P.Account and P.Trace – The policies for accountability and traceability often differ. These are much less subject to change, but it is often difficult to reconcile delegation when these policies differ. This will be an especially difficult issue for repository and registry functions that support multiple different creator organizations.
P.ObjectAuthorization – The policies regarding creation and modification of access rights often differ. In addition, any of the policy and threat mitigations may be determined to be unacceptable by creator, registry, or repository. In the simple situation where there are only four real world participants this simply means that there is no business relationship. In the more complex world where the registry or repository are in many relationships with many creators and readers it introduces a serious problem. Either the registry and repository must limit its relationship to that small set of creators and readers that mutually accept all the policies and mitigations of all the other organizations, or there must be a mitigation strategy so that creators can restrict delegations by the registry and repository to only those readers that have policies and mitigations that are acceptable to the creator.
Mitigations for differences include the following:
Limit the data exchange to that data where the differences are not significant. For example, highly sensitive data like psychiatric notes might not be shared, while relatively insignificant data like allergy information is shared.
Provide a revocation mechanism to deal with policy changes, so that future delegations can be prohibited. It is often impractical to revoke past delegations because the PHI has already been disclosed.
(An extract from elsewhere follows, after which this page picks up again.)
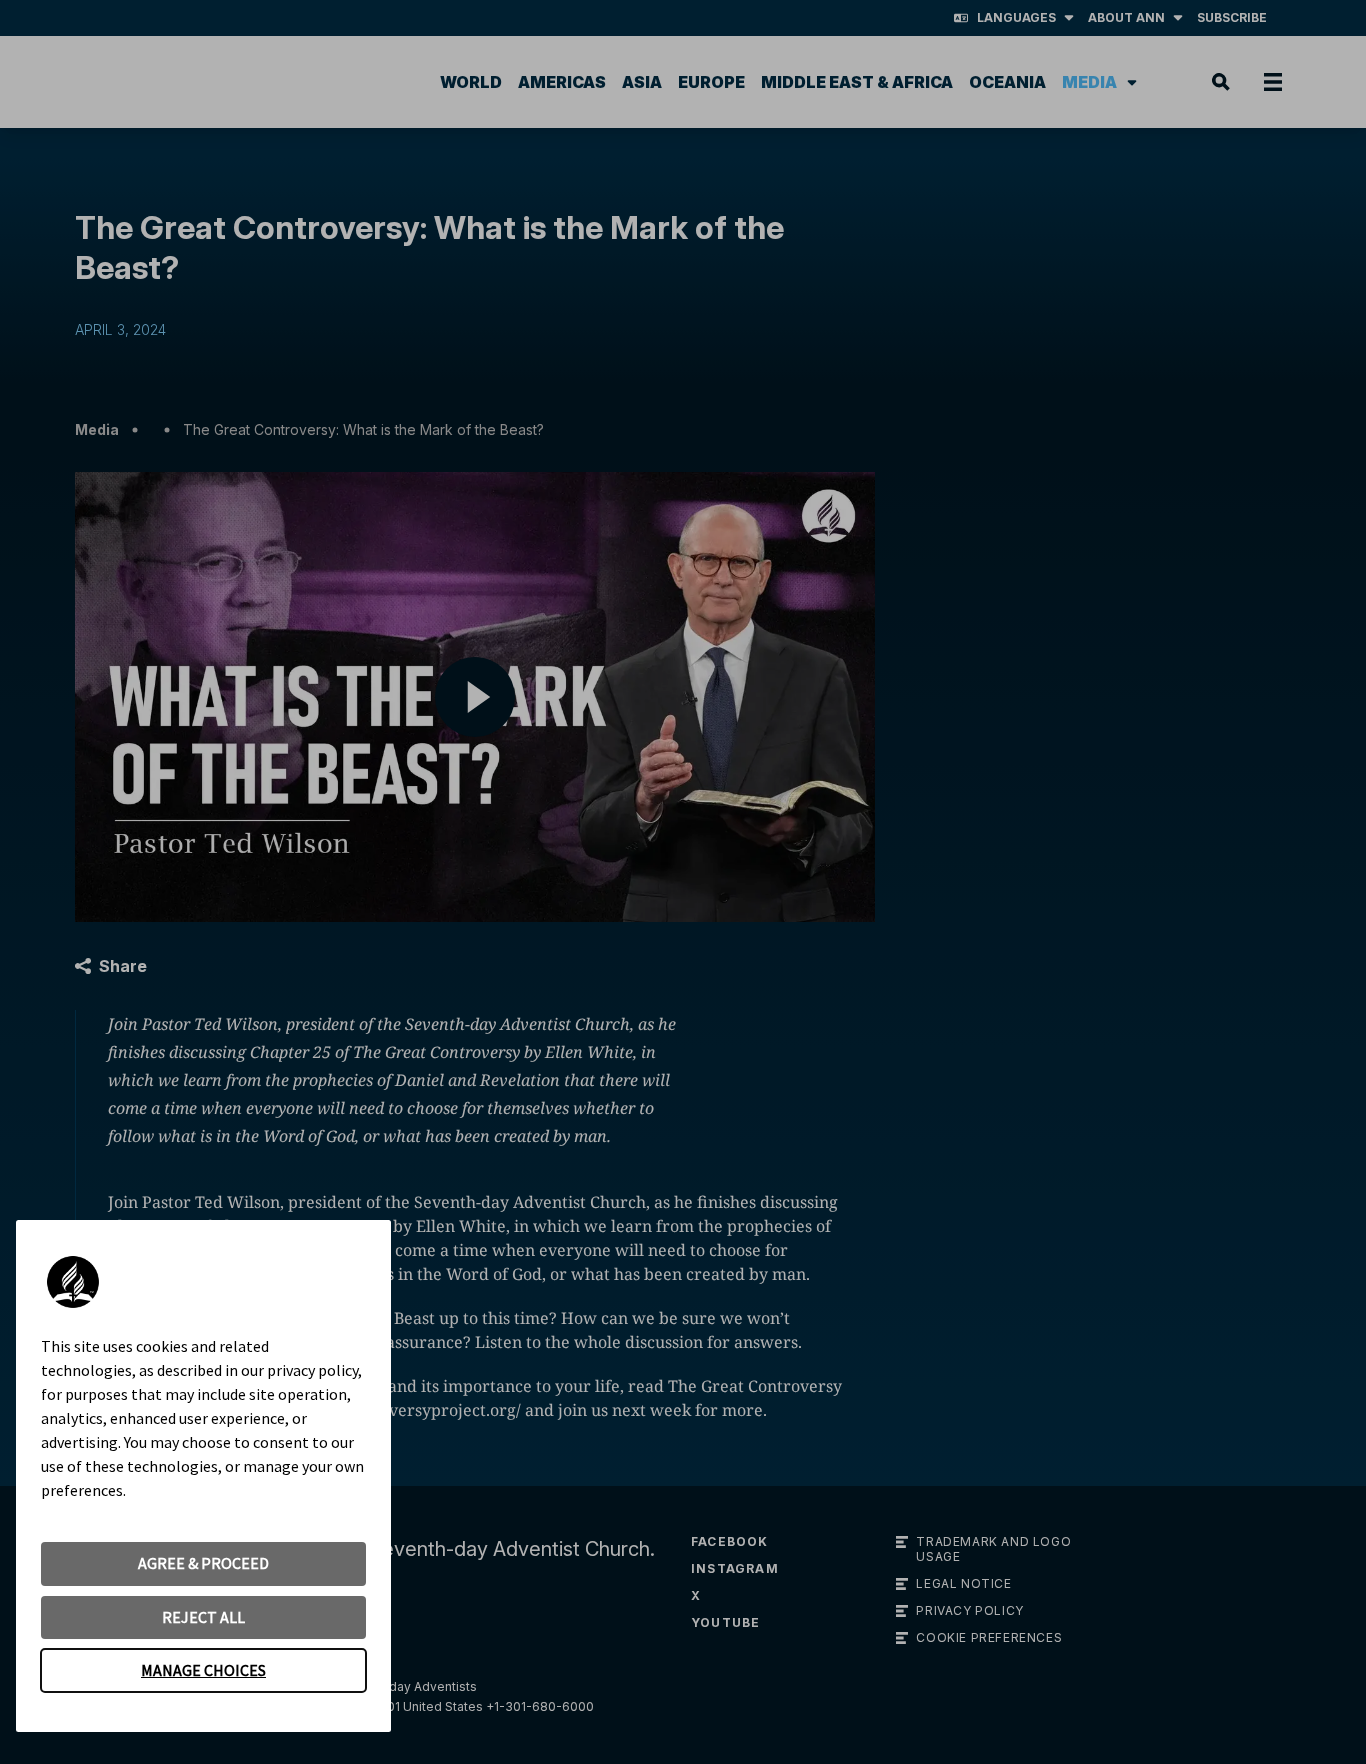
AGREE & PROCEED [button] (203, 1563)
But the revocation mechanism can stop further delegation from taking place. This revocation mechanism must be part of the P.Authorization and P.ObjectAuthorization policies and must be mutually acceptable for this mitigation to be effective.
Trusted third party inspections and audits can sometimes deal with reconciliation of differences in P.Account and P.Trace.
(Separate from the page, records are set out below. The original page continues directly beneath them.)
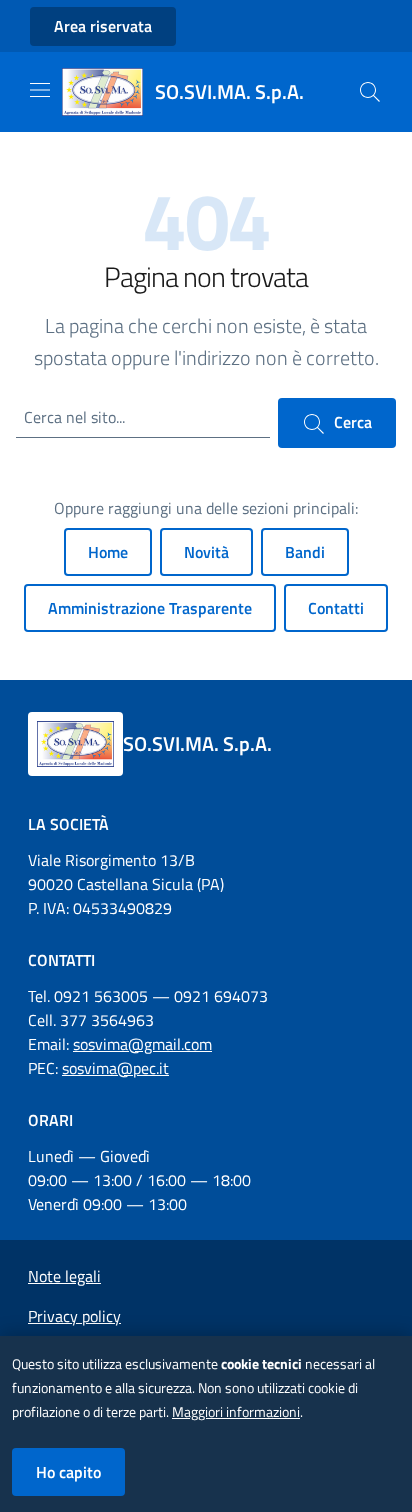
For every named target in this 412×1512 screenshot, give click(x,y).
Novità (206, 552)
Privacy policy (74, 1316)
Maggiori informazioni (236, 1412)
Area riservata (103, 26)
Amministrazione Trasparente (150, 608)
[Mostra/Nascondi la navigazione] (40, 90)
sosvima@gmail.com (142, 1044)
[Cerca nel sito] (370, 92)
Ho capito (68, 1472)
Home (108, 552)
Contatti (336, 608)
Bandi (305, 552)
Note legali (64, 1276)
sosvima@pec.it (115, 1068)
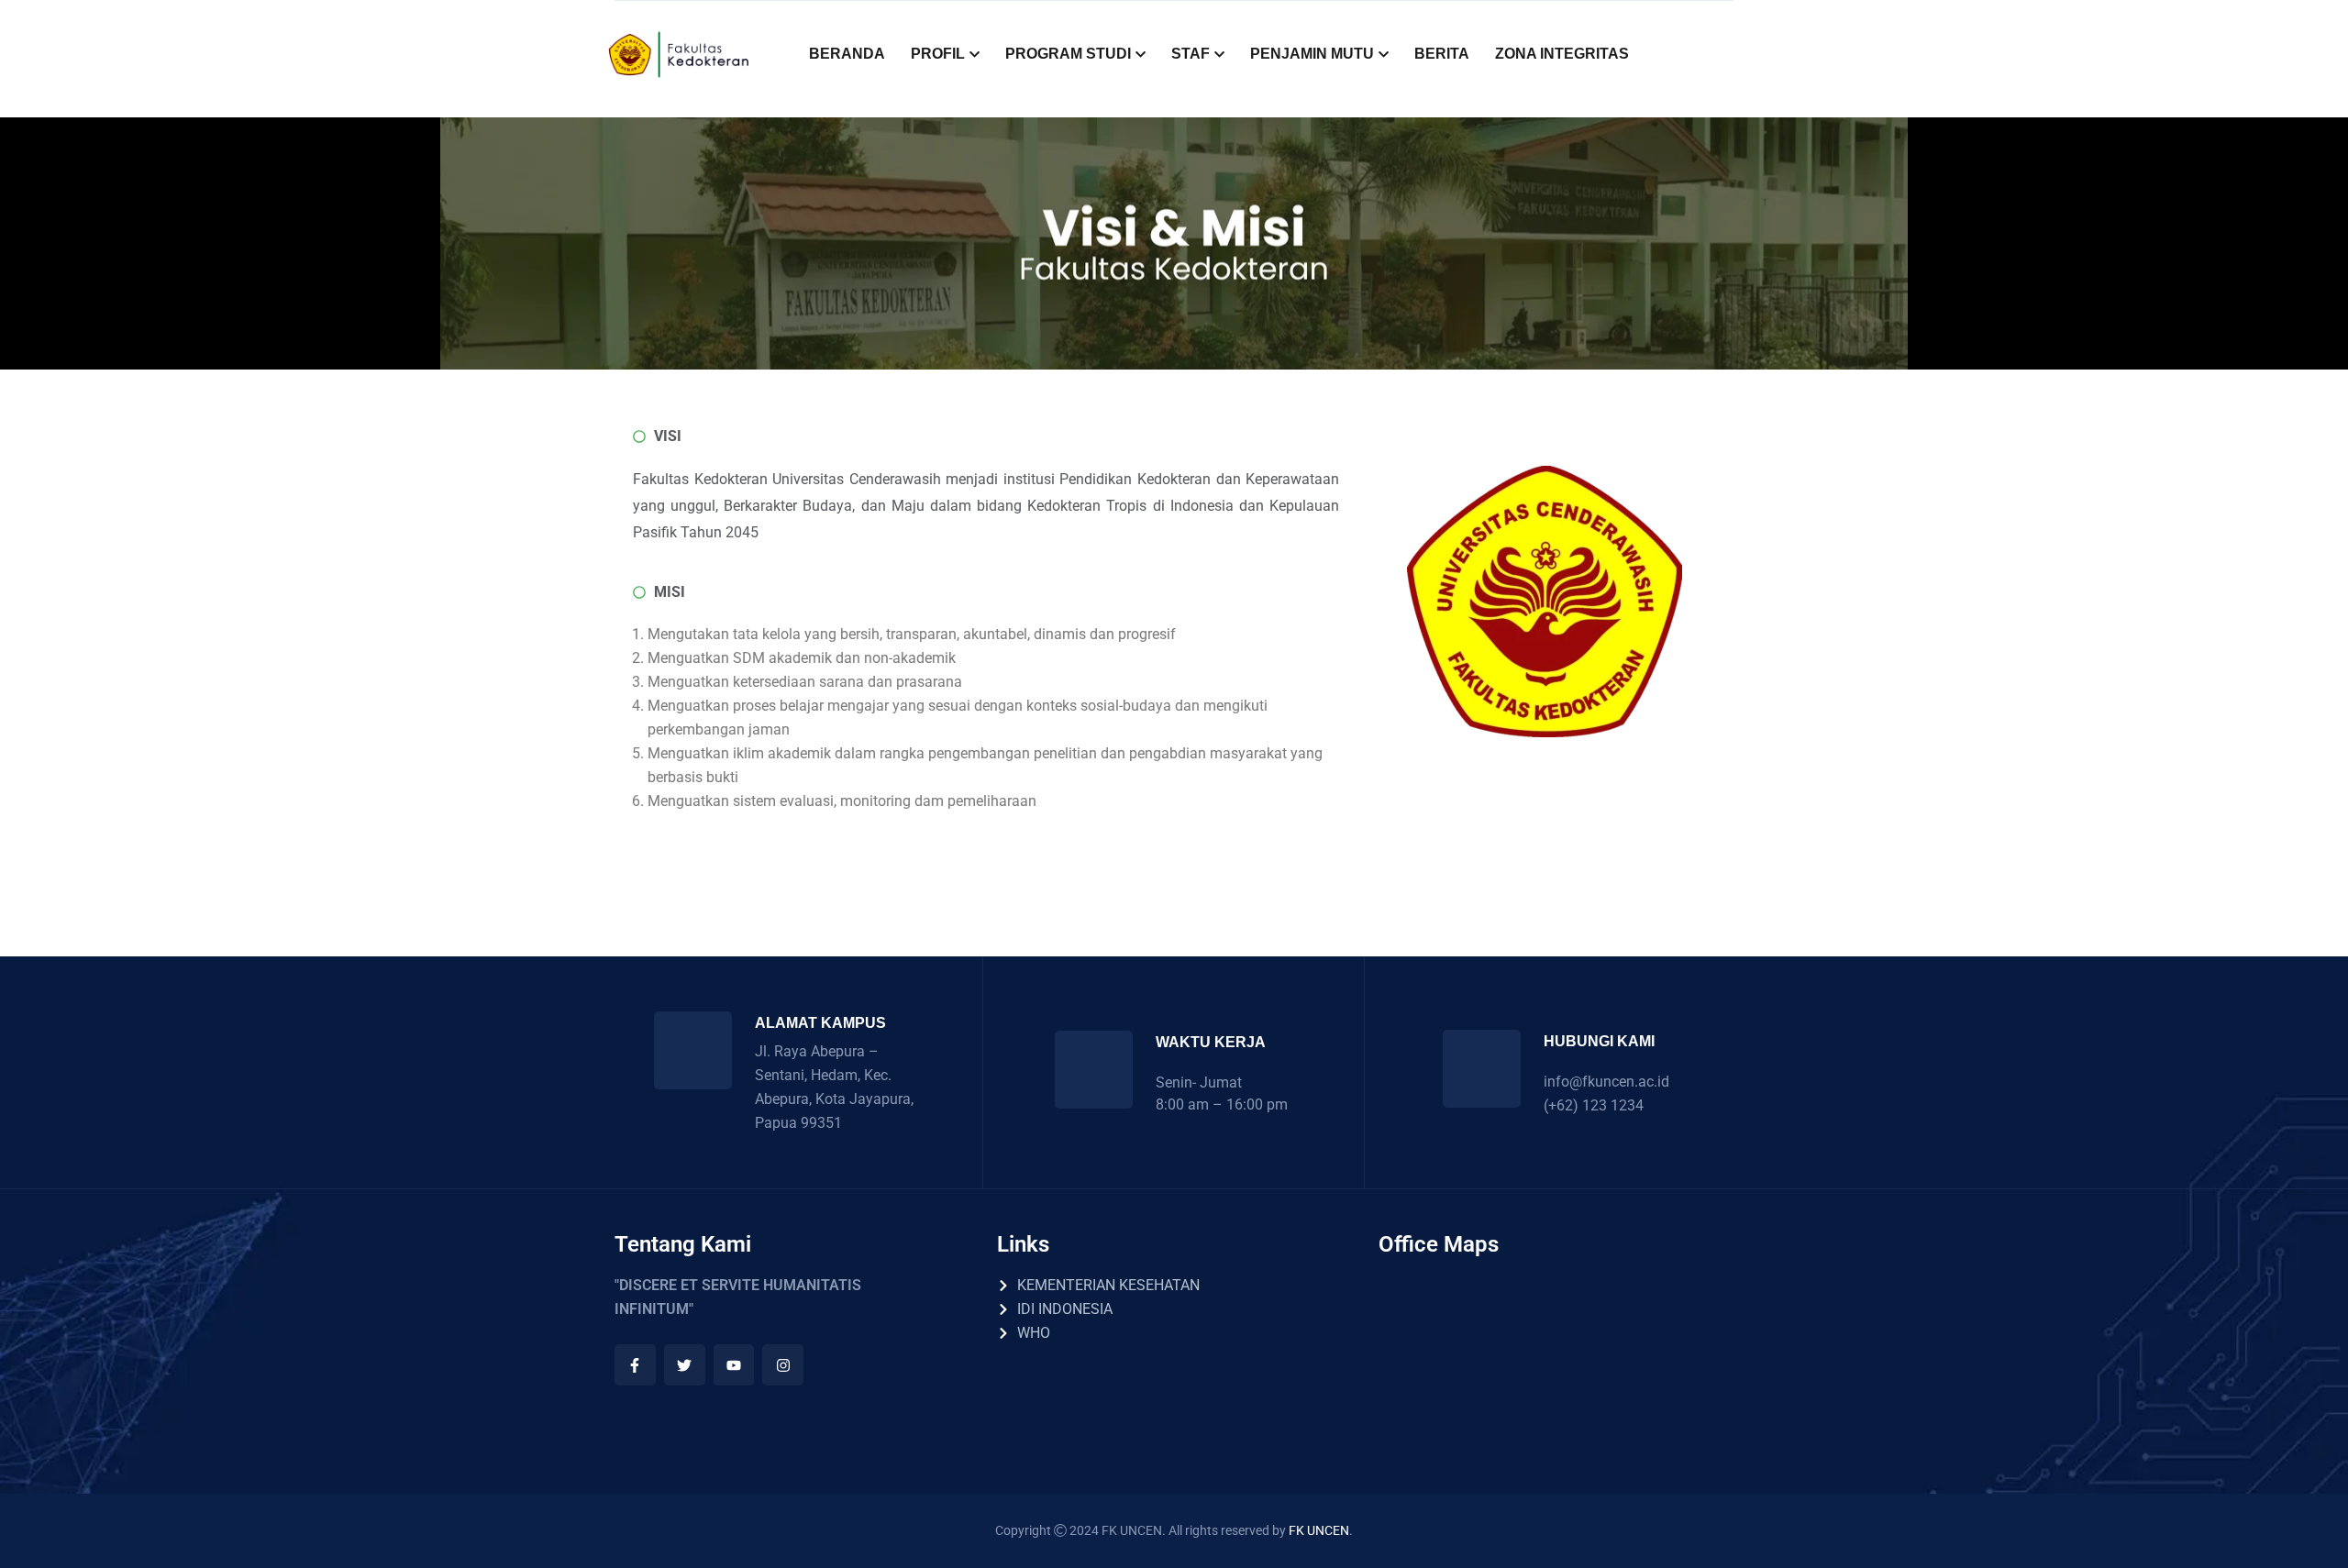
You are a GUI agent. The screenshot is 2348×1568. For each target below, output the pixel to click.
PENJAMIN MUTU (1312, 53)
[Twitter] (684, 1365)
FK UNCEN (1319, 1530)
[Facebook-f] (635, 1365)
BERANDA (847, 53)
An “approved delegation” list identifying acceptable and unacceptable creator/reader pairs can mitigate the repository and registry issues when the reader has incompatible policies with the creator. This does require the creator to accept the approved delegation policy and implementation of the repository and registry, but it reduces the combinatorial explosion of policy combinations between creators, repositories, registries, and readers into a linear growth in complexity.
The “approved delegation” may go further into identification of persons, but this is only a viable path when all parties have policies the easily support delegation of personal responsibility. Persons are usually required to comply with organizational policies, and organizations generally use roles rather than persons to establish policies. The often viable exception is the special case of the “deny access to person X”. This can be a viable means of dealing with situations involving a conflict of interest. This kind of access denial may be applicable to just a particular subset of the PHI exchanged, (e.g., denying access to an ex-spouse).
These mitigations do not directly change the technical requirements for the XDS transactions. They are policy decisions that may affect how particular actors are configured. The implementation of XDS actors will need to be aware that this kind of site-specific configuration management and policy control will be routinely required.